Hubert Landier : Il ne faut pas confondre l’attitude des salariés français et l’attitude des organisations syndicales, y compris la CGT, avec ce qui se passe chez Goodyear. Nous avons affaire, chez Goodyear, à un comportement extrémiste, jusqu’auboutiste, fondé sur une rhétorique marxiste qui date des années soixante et qui a fini par excéder les investisseurs et provoquer la catastrophe, à savoir la fermeture de l’usine.

Ce qui me frappe au contraire, dans bon nombre de dossiers difficiles, où le maintien en activité d’un site ne va pas de soi et passe par des sacrifices venant des salariés, c’est l’attitude très responsable des dirigeants syndicaux, y compris à la CGT, qui s’efforcent de limiter la casse au mieux des intérêts de leurs mandants mais en tenant compte de ce qui est possible et réaliste ou pas. C’est moins spectaculaire que le fait de prendre la tête d’une manifestation violente, mais c’est sans doute plus courageux. Le problème, c’est qu’on en parle moins.

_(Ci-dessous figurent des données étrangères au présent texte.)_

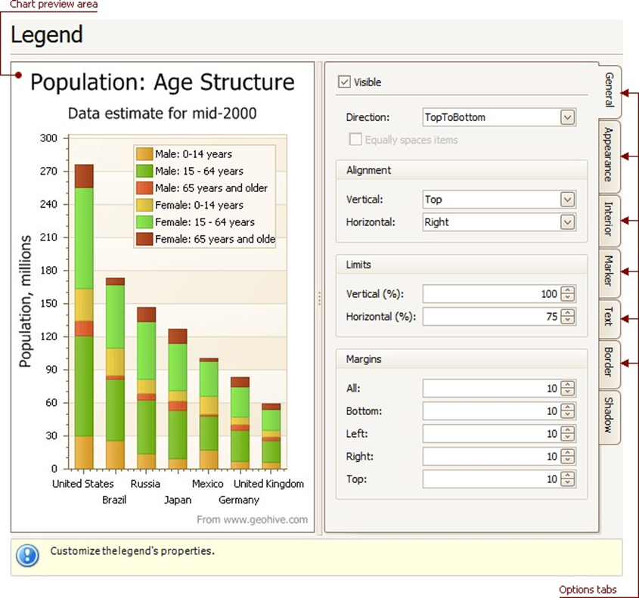The height and width of the screenshot is (598, 639).
Task: Click the Vertical (%) limit spinner arrows
Action: pos(568,294)
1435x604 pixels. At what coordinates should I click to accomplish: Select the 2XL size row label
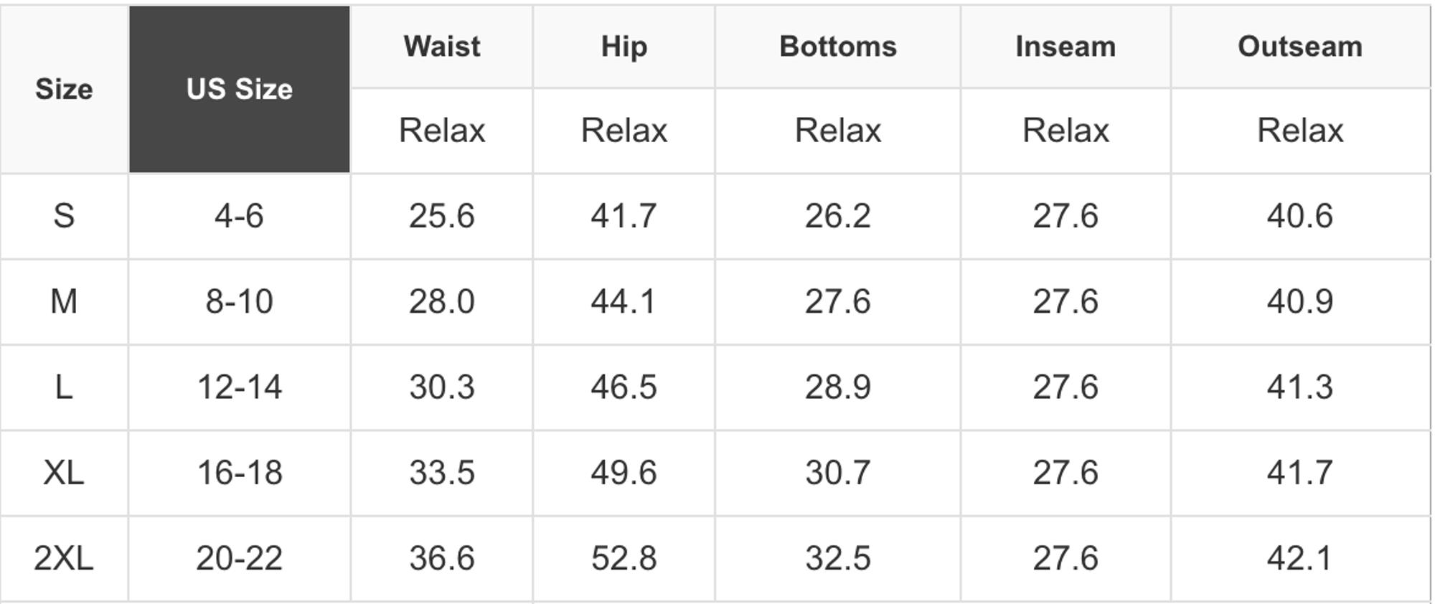tap(64, 558)
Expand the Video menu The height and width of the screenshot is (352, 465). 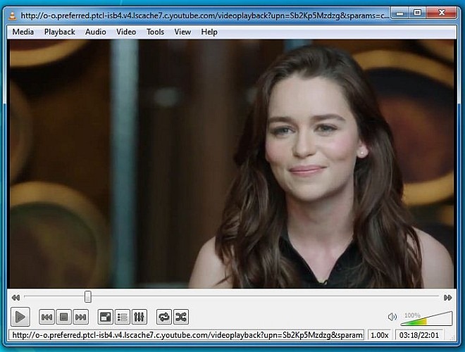point(126,32)
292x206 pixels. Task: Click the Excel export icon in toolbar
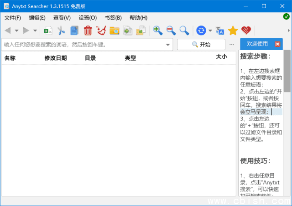[x=48, y=31]
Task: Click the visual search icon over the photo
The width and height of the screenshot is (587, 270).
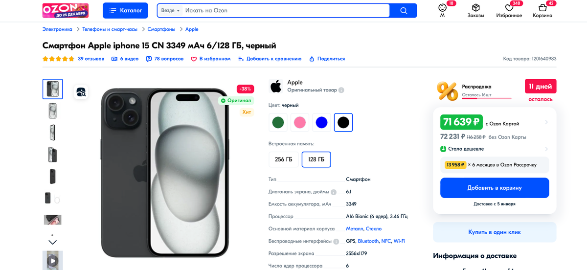Action: pos(81,91)
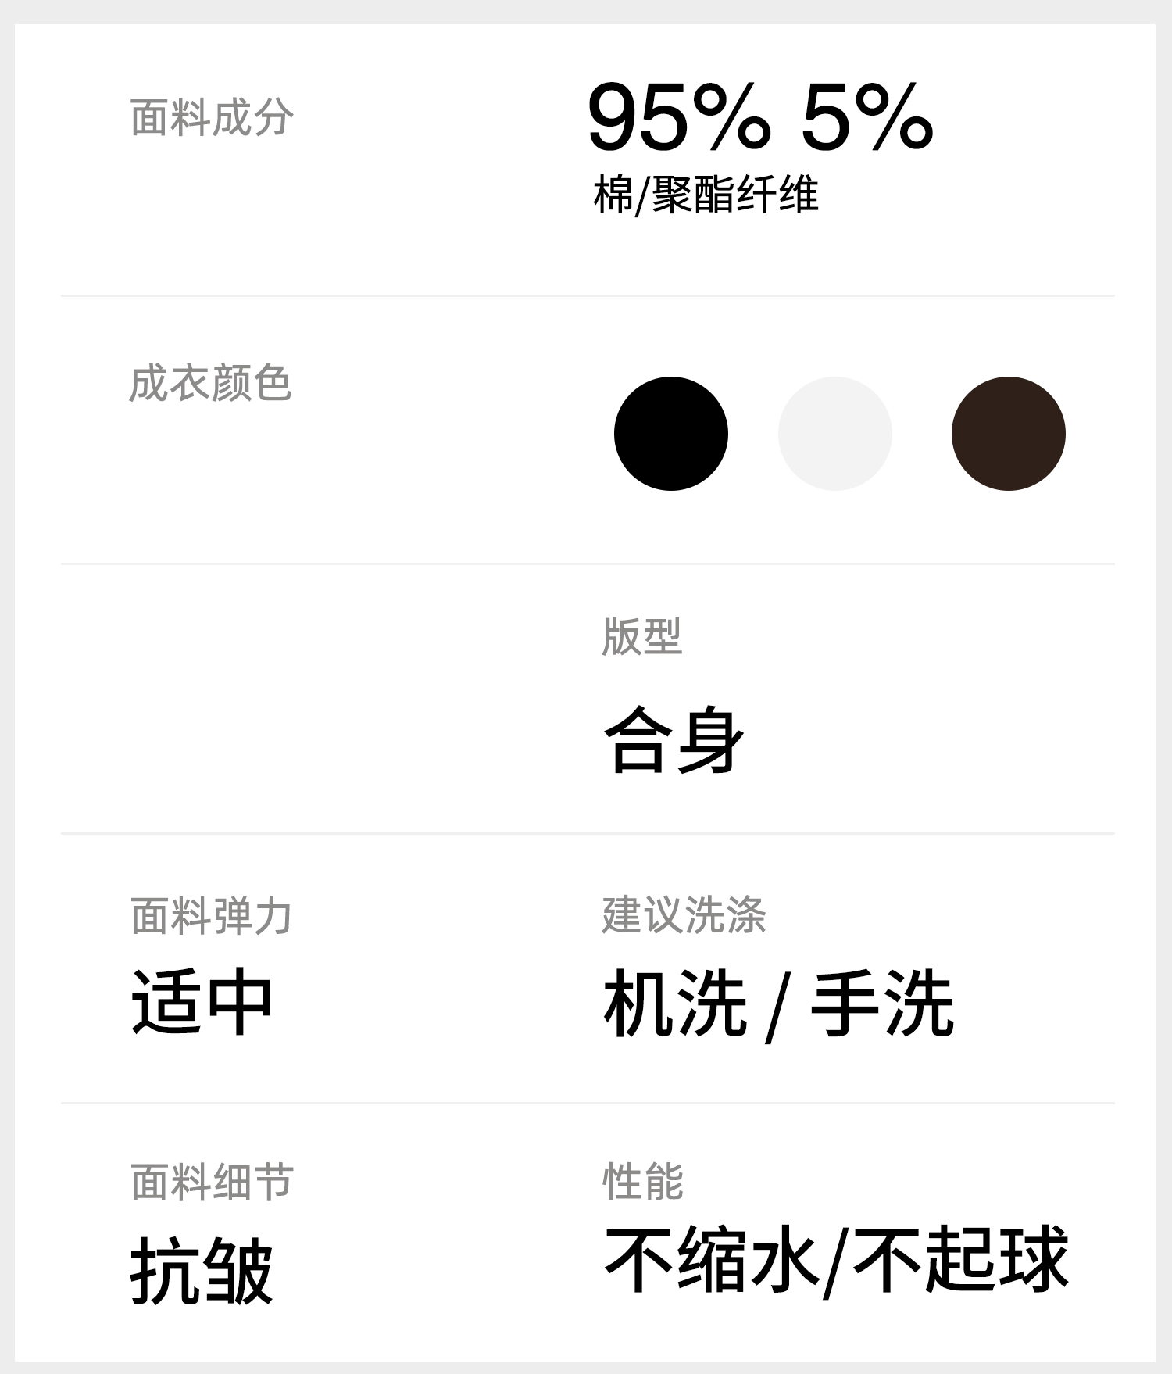This screenshot has width=1172, height=1374.
Task: Select the 合身 fit value
Action: [674, 739]
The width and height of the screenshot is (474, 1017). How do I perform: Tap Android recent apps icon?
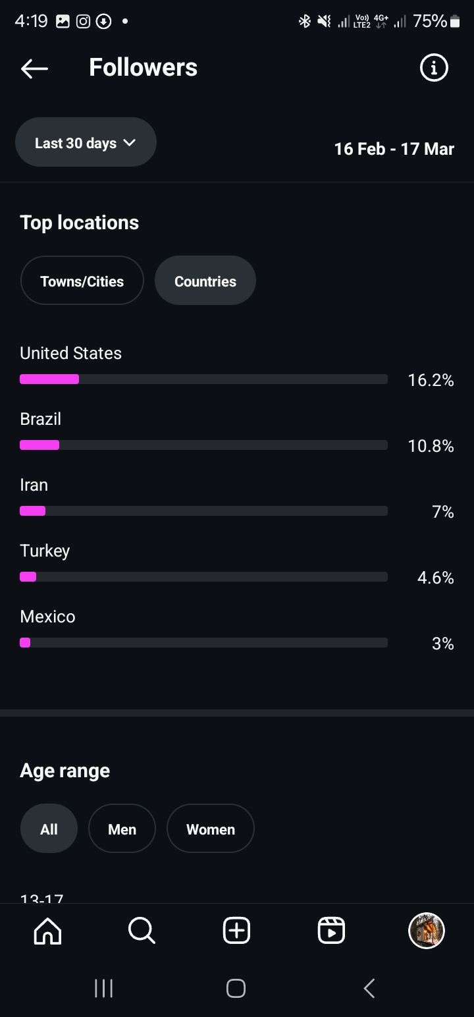tap(104, 988)
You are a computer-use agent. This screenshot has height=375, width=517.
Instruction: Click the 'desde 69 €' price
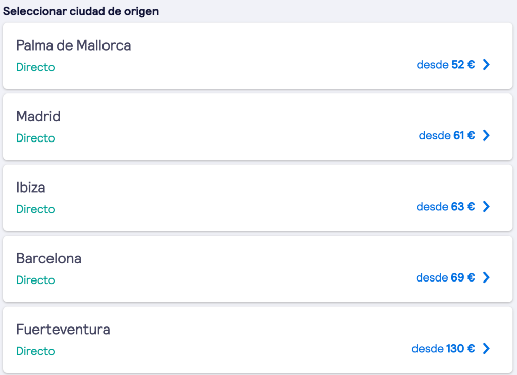445,277
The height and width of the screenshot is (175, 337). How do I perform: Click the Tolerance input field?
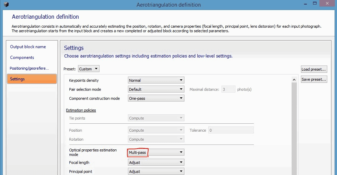click(231, 130)
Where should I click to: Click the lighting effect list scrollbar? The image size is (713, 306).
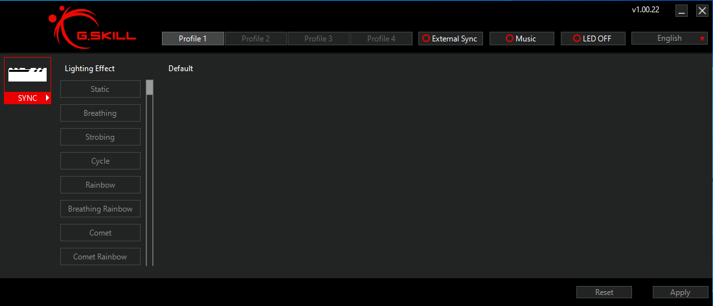click(x=150, y=88)
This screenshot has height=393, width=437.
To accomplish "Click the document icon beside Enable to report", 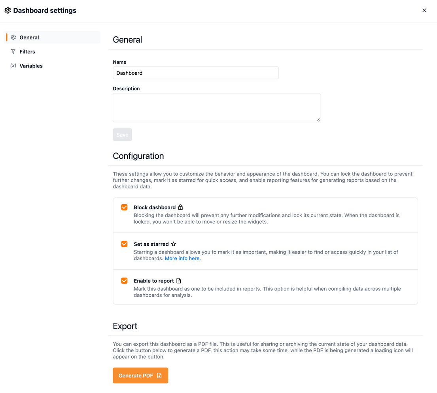I will 179,281.

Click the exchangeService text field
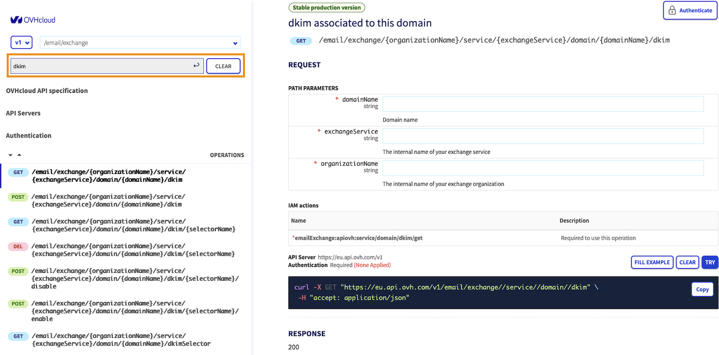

A Rueil-Malmaison, peut-on considérer aujourd'hui que l'on a atteint un point de non-retour ?

On voit mal comment il serait possible de continuer l’exploitation du site dans ces conditions. Donc, pour le syndicat CGT de l’usine, c’est un échec. Mais en même temps, il convient d’en tirer la leçon. Nous sommes dans une conjoncture économique où la décroissance industrielle est devenue une réalité. Il ne faut pas se boucher les yeux. Et il va donc falloir imaginer des solutions qui permettent de limiter au maximum la casse qui en résulte sur le plan social. Cela passe par la recherche de compromis.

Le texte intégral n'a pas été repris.